When I bought my sewing machine, it came with two free sewing lessons.  They are the only machine sewing lessons I’ve had since half way through my first year in high school, when home economics and tech studies diverged and I was in the first cohort of girls allowed to do tech studies.  At that point home economics had stretched to making a gingham pillowcase and learning how to van dyke an orange.  It wasn’t looking promising to me. So I learned how to use a band saw, and how to solder and weld instead.  And how to stare down a queue of boys who all want to see you fail on a big piece of machinery!
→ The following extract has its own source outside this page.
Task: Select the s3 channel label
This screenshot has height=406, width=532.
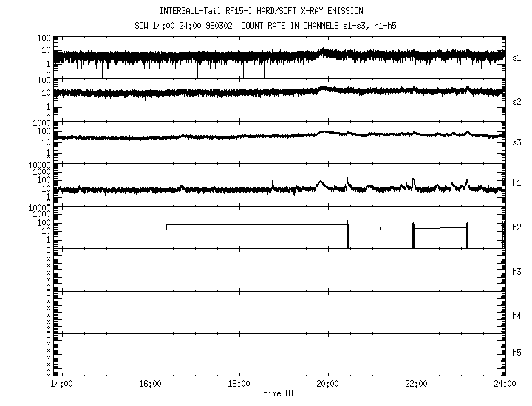Action: point(516,142)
I remember some of the demonstrations in those sewing lessons.  The teacher had extremely firm views and a level of competence and confidence my mother never had (I am sure she had a lot more training than my mother and she definitely had a much better sewing machine).  I saw feet demonstrated and techniques shown that I had never imagined possible.  Mostly because they were not possible on my previous and only other machine.  Well, this one came with a roll hemming foot that I could not imagine having a use for.
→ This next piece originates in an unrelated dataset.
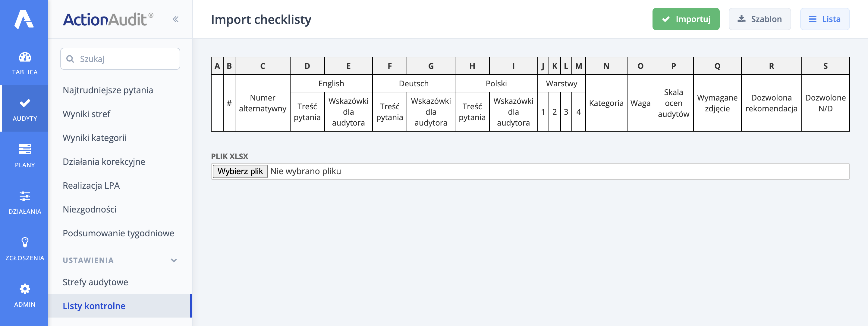Open the Lista view button
The height and width of the screenshot is (326, 868).
click(825, 19)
The use appeared a while back when I decided that making handkerchiefs and napkins might be a thing I could do, and when I was looking at an entire bed sheet as the fabric to be converted to handkerchiefs, I decided I wouldn’t be doing it by hand like my grandmother taught me.  She must have been so delighted by the hours of silence when she gave me a square of fabric to hem nicely into a hanky!  I don’t think my sisters were quite as excited by the task as I was.  Well, since that bed sheet gave up the ghost as a sheet, it has been hemmed, dyed in woad and indigo and euc leaves, and shared widely.  Over the holidays I went to a big chain fabric store and failed to leave without more fabric–two 40cm strips of fine cotton came home with me and you can see them above, now turned into hankies.  It had me thinking that having a whole sheet to practise on had really built my confidence.

Now, another sheet has called it a day.  You know when fabric parts company with itself so comprehensively that no amount of sewing edges together will sort it out, and the size of the patch needed to hold that fitted sheet together will be almost as big as the mattress top?  Soft, delicious, well washed cotton.  Ready for transformation. If you would like to make friends with a roll hemming foot (and you can sometimes buy they separately if your machine didn’t come equipped with one)… here are my tips.

Step 1. Read the manual.  Maybe it’s just me, but on my machine the process is not intuitive and the instructions are a big help.  I read them four times before finally following them correctly.  I think I have mentioned the role of user error in my life a few times on this blog!  If you don’t have a manual, it’s worth searching online, even for old machines.

Step 2. Prepare to be patient with yourself and the machine. Music?  Silence?  Stretch? Cup of tea?

Step 3. Make sure you have matching thread in the bobbin and in the upper thread.  Or maybe you don’t commit such crimes against sewing.  Clean and oil the bobbin race while you’re at it.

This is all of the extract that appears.